Limitations of Sewage Surveillance for Communicable Diseases

While the effectiveness of sewage surveillance is significant, it’s important to note a few limitations:

• Not all pathogens can be identified in sewage. For instance, malaria is not shed through the gastrointestinal or urinary tract and therefore cannot be identified in wastewater.
• Sewage surveillance as currently practiced can only identify infections at the community level. It cannot identify individual or household level infection. It therefore ensures individual privacy but does not allow for targeted interventions.
• Prediction is not perfect. Results vary by pathogen, outbreak severity, and characteristics of the sewage system. Stay tuned to research as it identifies ways to improve the predictive ability of sewage surveillance.

The Future of Sewage Surveillance

Sewage surveillance is currently being used by many municipal water systems in collaboration with the CDC. Its future might include more targeted sources of sewage, ranging from military bases to college dormitories. It may also be used in manufacturing sites where people may be exposed to toxic substances.

Sewage surveillance is not limited to detecting communicable diseases. Two examples of recent applications are opioids (and other drugs of abuse) and antibiotic-resistant pathogens.

Understanding the distribution of opioids in sewage may provide public health professionals with ways to anticipate and hopefully prevent surges in overdoses — as well as to allocate resources for health services. It may also help with early identification of new types of opioids and other drugs of abuse.

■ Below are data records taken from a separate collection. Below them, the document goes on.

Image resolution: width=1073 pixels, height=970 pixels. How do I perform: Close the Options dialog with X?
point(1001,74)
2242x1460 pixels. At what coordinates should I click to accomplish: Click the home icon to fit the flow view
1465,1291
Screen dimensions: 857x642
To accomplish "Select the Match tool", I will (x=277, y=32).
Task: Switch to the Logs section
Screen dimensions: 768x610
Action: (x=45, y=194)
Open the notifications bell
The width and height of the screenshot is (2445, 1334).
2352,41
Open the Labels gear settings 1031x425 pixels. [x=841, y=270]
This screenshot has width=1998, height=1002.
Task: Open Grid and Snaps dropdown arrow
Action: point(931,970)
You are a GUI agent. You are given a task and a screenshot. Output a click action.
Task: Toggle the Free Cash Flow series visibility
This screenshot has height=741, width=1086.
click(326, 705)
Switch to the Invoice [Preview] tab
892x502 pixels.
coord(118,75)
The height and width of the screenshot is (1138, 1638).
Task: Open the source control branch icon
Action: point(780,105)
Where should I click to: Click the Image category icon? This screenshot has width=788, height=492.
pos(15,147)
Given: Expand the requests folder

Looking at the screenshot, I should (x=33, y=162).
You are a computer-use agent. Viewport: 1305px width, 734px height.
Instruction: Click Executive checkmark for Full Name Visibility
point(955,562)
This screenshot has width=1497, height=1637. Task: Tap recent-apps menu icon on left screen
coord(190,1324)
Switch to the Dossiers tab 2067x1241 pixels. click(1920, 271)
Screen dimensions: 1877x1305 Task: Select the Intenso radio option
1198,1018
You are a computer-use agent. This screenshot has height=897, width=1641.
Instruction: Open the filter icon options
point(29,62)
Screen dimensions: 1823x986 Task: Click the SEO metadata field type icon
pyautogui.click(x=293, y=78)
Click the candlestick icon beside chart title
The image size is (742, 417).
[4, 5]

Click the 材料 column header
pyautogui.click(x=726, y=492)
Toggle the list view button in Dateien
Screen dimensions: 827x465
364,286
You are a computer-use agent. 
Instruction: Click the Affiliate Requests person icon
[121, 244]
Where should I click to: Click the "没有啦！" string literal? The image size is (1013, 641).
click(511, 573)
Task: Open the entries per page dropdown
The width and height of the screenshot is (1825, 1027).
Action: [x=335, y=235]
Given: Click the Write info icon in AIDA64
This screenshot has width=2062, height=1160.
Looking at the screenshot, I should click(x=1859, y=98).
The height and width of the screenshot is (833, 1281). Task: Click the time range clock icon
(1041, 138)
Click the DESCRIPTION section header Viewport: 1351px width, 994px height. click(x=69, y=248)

Cocaine and amphetamines can also be detected in sewage. Researchers are working to identify ways to expand the types of drugs that can be detected in sewage.

Antibiotics and antibiotic-resistant organisms can also be detected in sewage. This may prove to be a key tool in the battle against antibiotic resistance and provide a better understanding of the distribution, course, and intensity of antibiotic-resistant organisms. Research is under way to assess resistance to other types of pathogens that can be detected in sewage.

Future uses of sewage surveillance might include detecting levels of exposure to pesticides and industrial pollutants, and detecting prescription medication use. It might even be used to monitor changes in a population’s diet.

Supporting Health Intervention and Public Health

Sewage surveillance provides unique evidence to support health intervention not only in communicable diseases such as COVID and polio but also in ongoing public health issues ranging from opioid and other drug use to antibiotic therapy and antibiotic resistance. Sewage surveillance has become a core component of public health surveillance — an “S” that has earned its spot as number 8 on the list.

It’s important that students learning about public health understand what can be learned from sewage. The information in this article should be included in introductory courses in public health.

About the Author:  Richard Riegelman, MD, MPH, PhD, is the series editor for Jones and Bartlett Learning’s Essential Public Health Series. Dr. Riegelman is Professor of Epidemiology, Medicine, and Health Policy, and Founding Dean of the George Washington University Milken Institute School of Public Health. He led the development of the Educated Citizen and Public Health initiative, which brought together arts and sciences and public health education associations to implement National Academy of Medicine’s vision for undergraduate public health education.

Dr. Riegelman earned an MD from the University of Wisconsin, and an MPH and PhD in Epidemiology from Johns Hopkins University. He practiced primary care internal medicine for more than 20 years. Dr. Riegelman has authored or edited more than 70 publications, including six books for students and practitioners of medicine and public health.